I haven't jacked since early yesterday morning, and even though i feel the urge i'm going to hold off. I'm thinking until at least tomorrow. Perhaps even tuesday before i do. It's been while since i've deprived myself. I need to do so more often. That first one back from hiatus is always so wonderful. I figure if i resisted this morning when junior was awake 10 minutes before I , and as ready as i've seen him in weeks, I can hold out another day or two.
 
Olivia_Yearns said:
Rinsing some shaving gel in the shower just now, and suddenly I remember the "pulse" setting on the hand-held shower head. Shower head! It is unusual for me to O standing up, and slightly tricky, 'cause I get weak in the knees. I put my forehead and one arm against the tiles, one foot up on the side of the tub. Any other women do it this way?
i used to use the showerhead. now it makes me numb.

get on your knees to begin with so you don't fall down :)
 
Hester said:
i used to use the showerhead. now it makes me numb.

get on your knees to begin with so you don't fall down :)


That was wicked imagery for a man trying to hold out.
 
Olivia_Yearns said:
Rinsing some shaving gel in the shower just now, and suddenly I remember the "pulse" setting on the hand-held shower head. Shower head! It is unusual for me to O standing up, and slightly tricky, 'cause I get weak in the knees. I put my forehead and one arm against the tiles, one foot up on the side of the tub. Any other women do it this way?
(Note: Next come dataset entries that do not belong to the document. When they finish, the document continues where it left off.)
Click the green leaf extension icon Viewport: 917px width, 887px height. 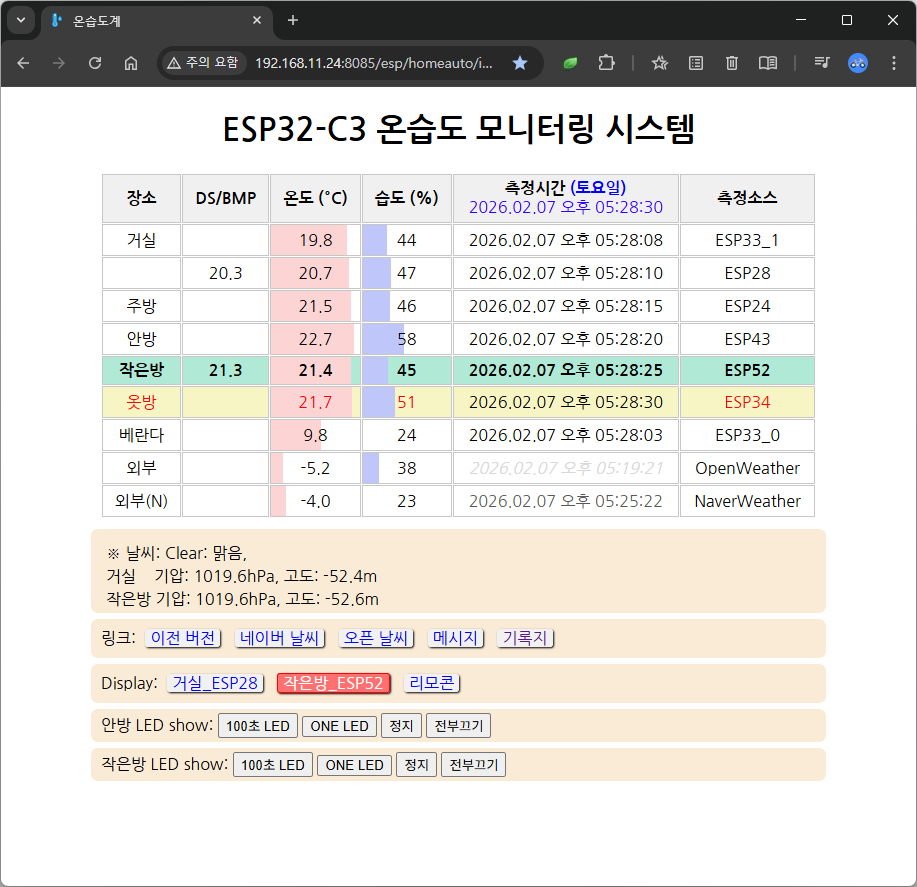570,63
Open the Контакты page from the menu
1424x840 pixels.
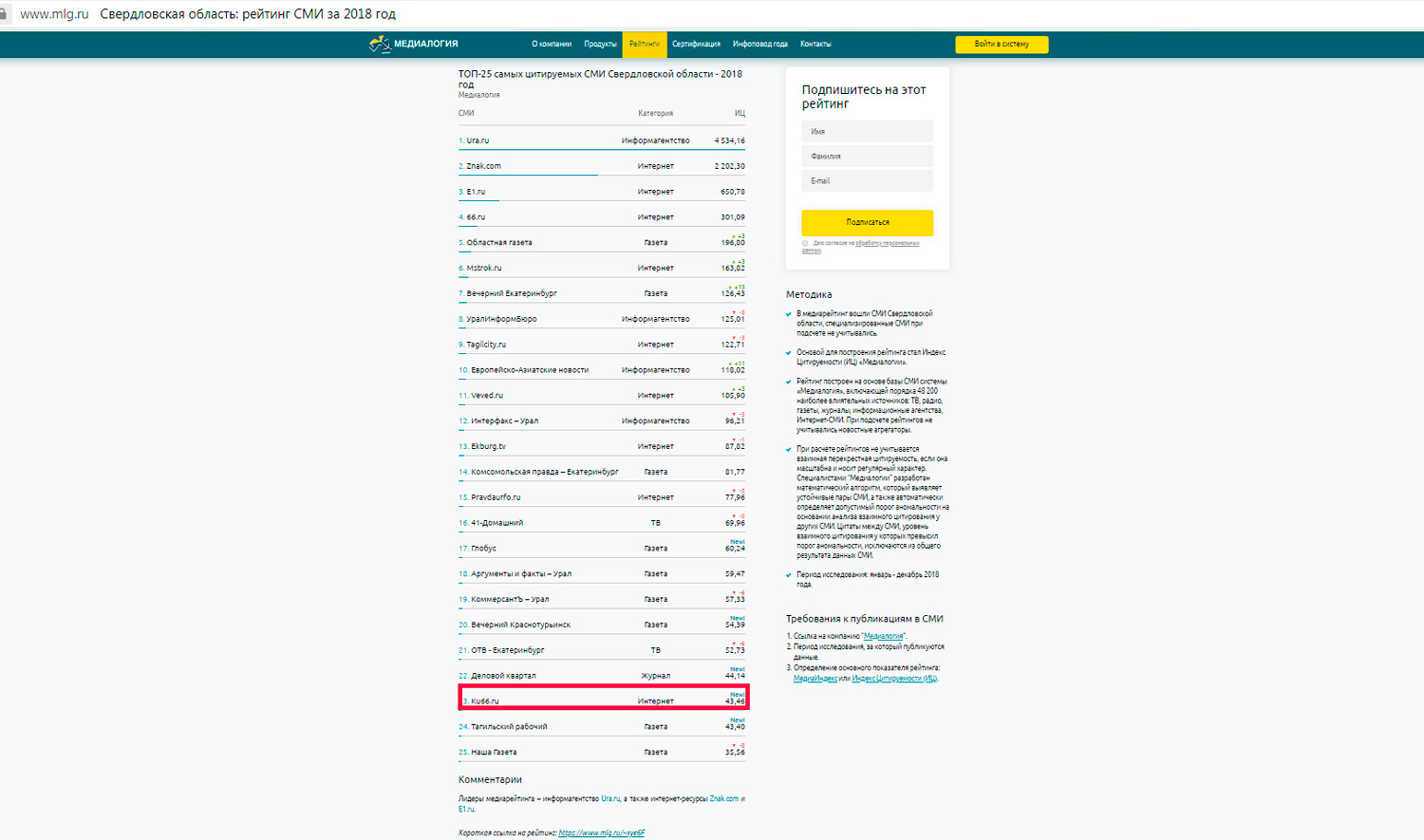815,45
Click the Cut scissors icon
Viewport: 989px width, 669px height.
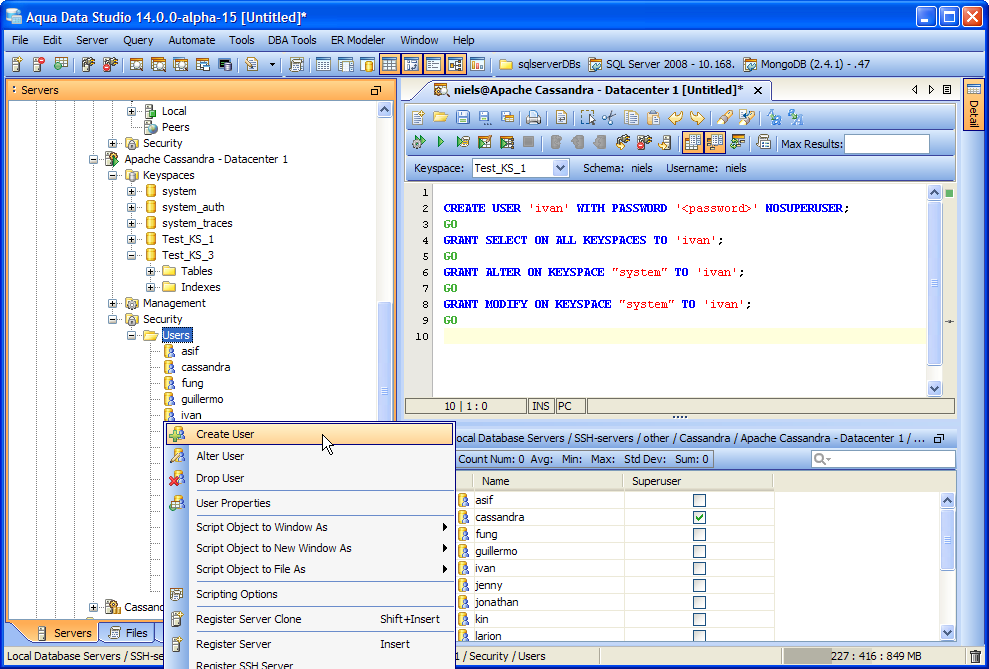click(608, 118)
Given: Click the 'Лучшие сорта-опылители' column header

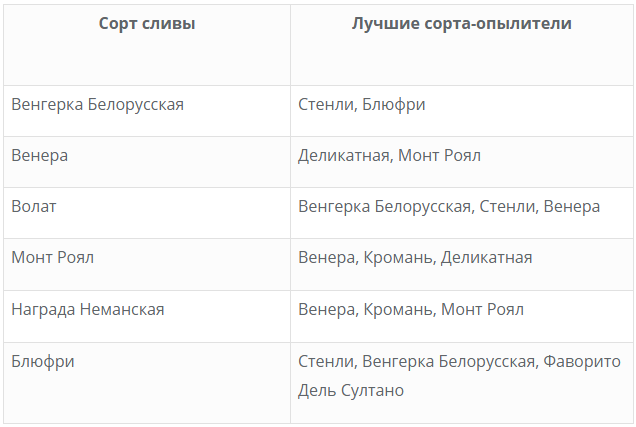Looking at the screenshot, I should point(462,24).
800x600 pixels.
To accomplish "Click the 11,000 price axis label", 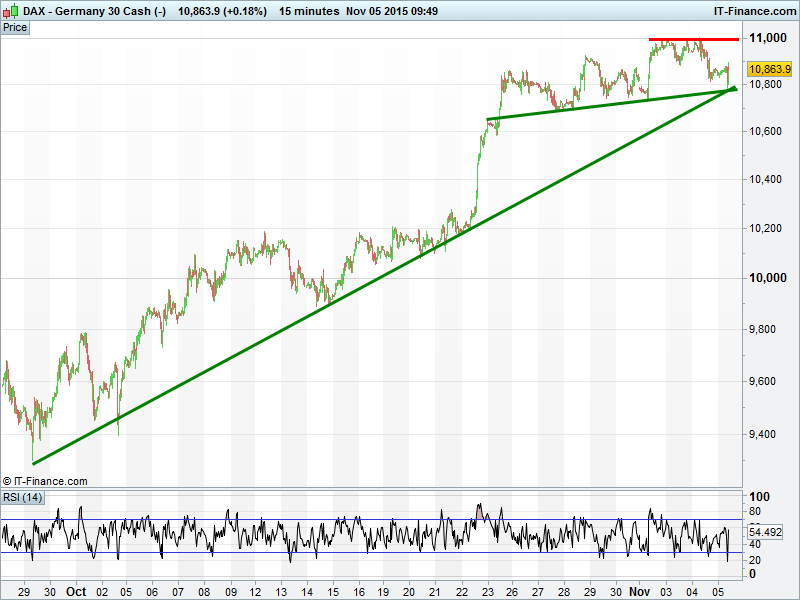I will click(768, 38).
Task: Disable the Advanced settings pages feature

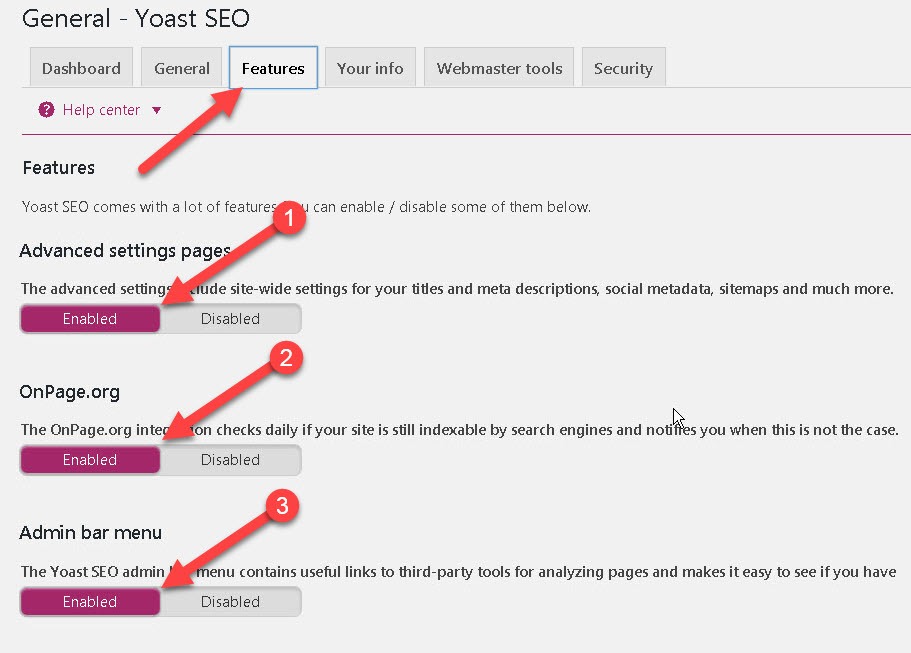Action: (x=230, y=318)
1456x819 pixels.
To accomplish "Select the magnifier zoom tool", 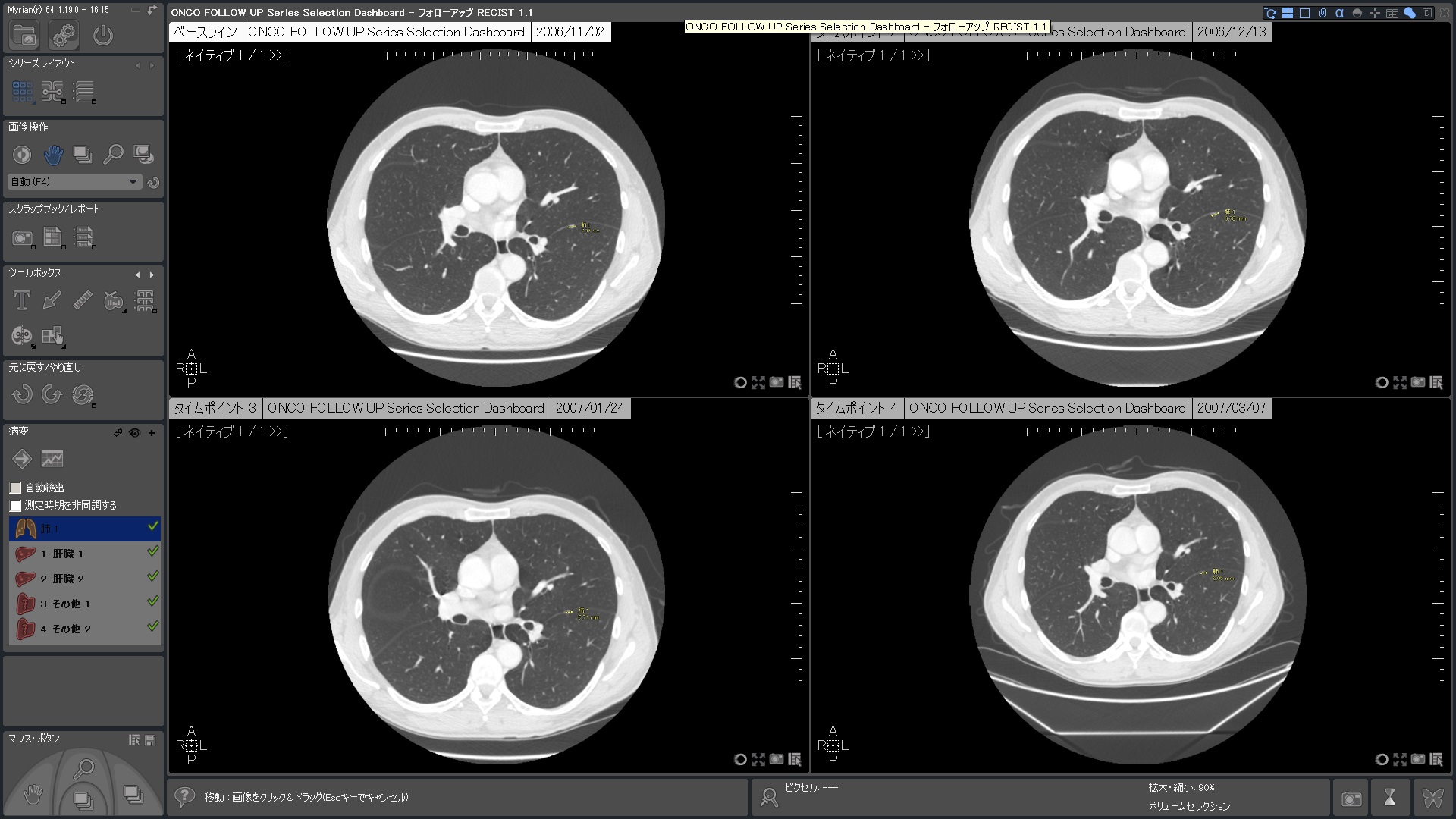I will pyautogui.click(x=113, y=155).
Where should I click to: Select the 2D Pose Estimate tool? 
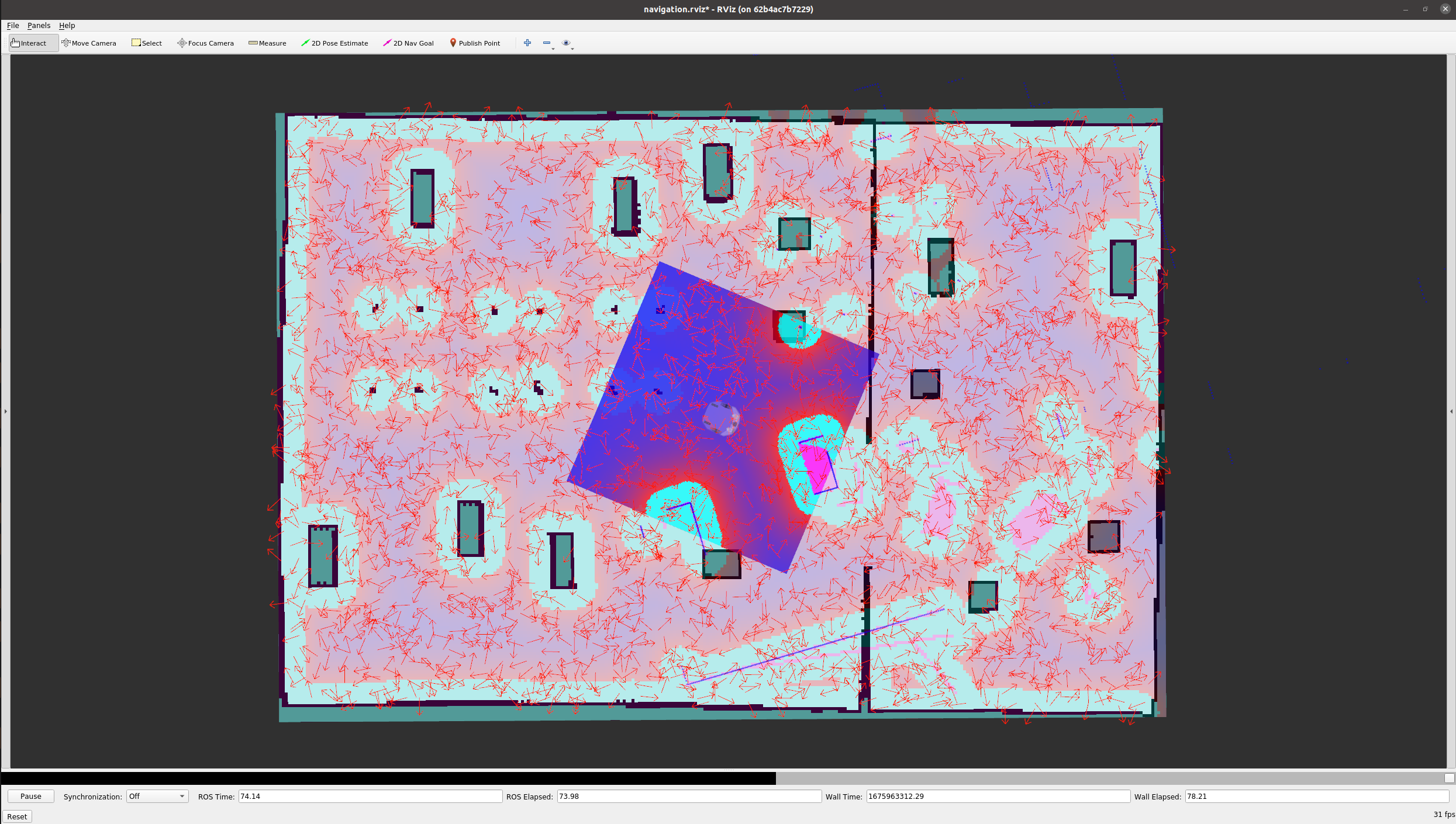pyautogui.click(x=334, y=43)
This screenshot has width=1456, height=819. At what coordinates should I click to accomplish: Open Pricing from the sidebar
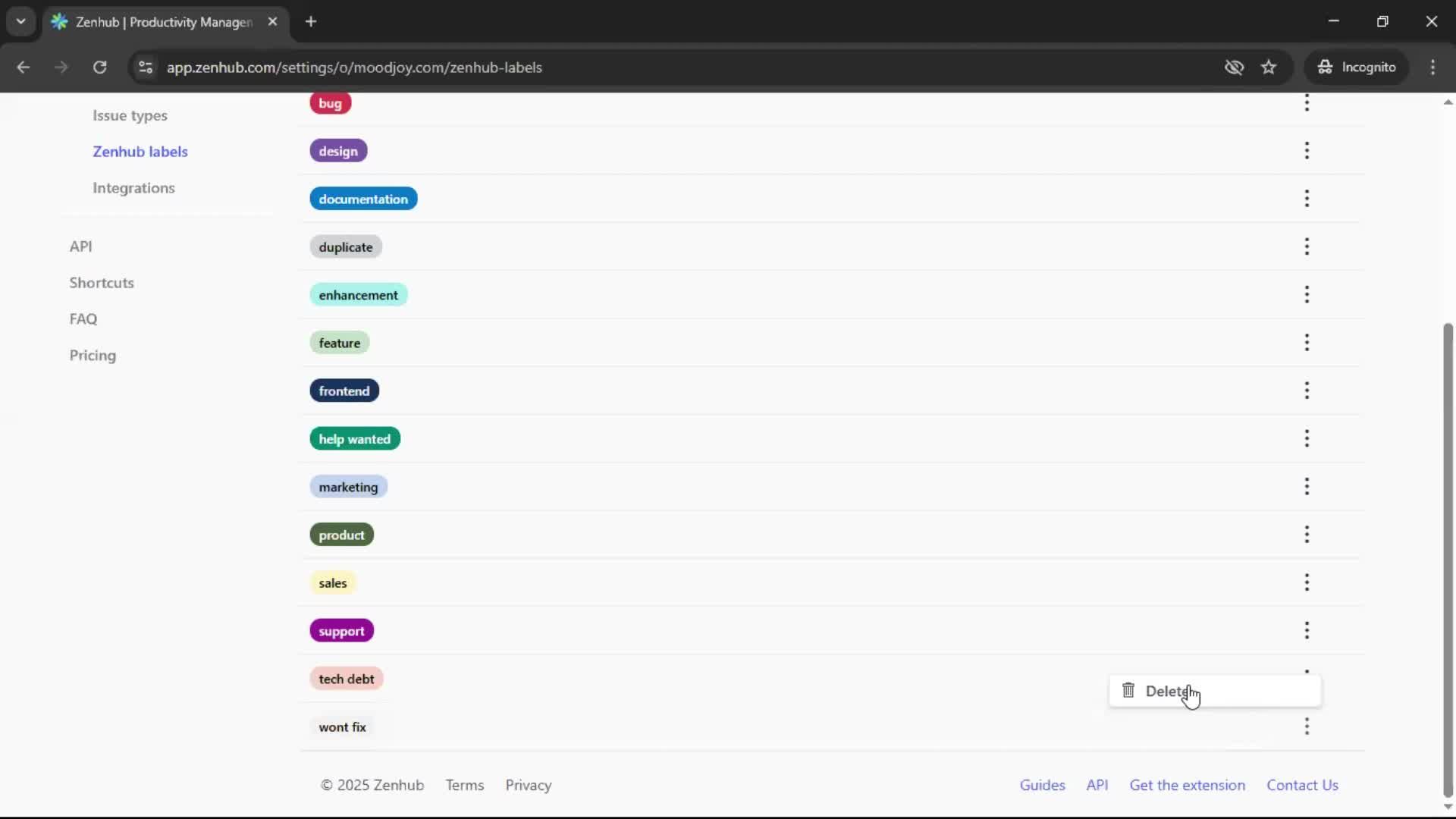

Used to, unfortunately, my current shower doesn't have hot water long enough for me to do this, but i did it frequently this way when i was younger, also sometimes I would lay down in the tub and hold the hand-held shower spray on my clit.

I had a most powerful O, a few days ago, using the jet in a jacuzzi tub. I was staying in a hotel and I fell in love with the HUGE bathtub with jets, the second i saw it. The first time I bathed WITH my boyfriend and enjoyed some playtime with him. The second time I bathed alone and about 10 minutes into it, I started looking longingly at the jets. I scooted myself over one of them, basically on my back with my legs over the side of the tub and my clit up against the jet. It was starting to feel REALLLLLy nice and my BF came in and knelt down in front of me and started talking to me, telling me a dirty story which sent me into a very intense, knee weakening, O. I had to immediately move as the pressure was too much on my clit after an O like that.
 
naughtygirl69s said:
I had a most powerful O, a few days ago, using the jet in a jacuzzi tub.
i did that all the time in the swimming pool when i was a kid. i'd wait for everyone to leave then as nonchalantly as possible go give the side of the pool a big hug and an underwater hump. ha!
 
Jacuzzi - yes! I wish I had access to one of those from time to time. I used to have a claw foot tub, and I'd lay on my back with my legs up and open under the faucet, and the water pounding down. That was really good. Girls can be so resourceful. Some of the very first orgasms I ever had were on the handle of my electric toothbrush when I was very young.
 
Olivia_Yearns said:
... Some of the very first orgasms I ever had were on the handle of my electric toothbrush when I was very young.

Might be interesting to try the brush end some time.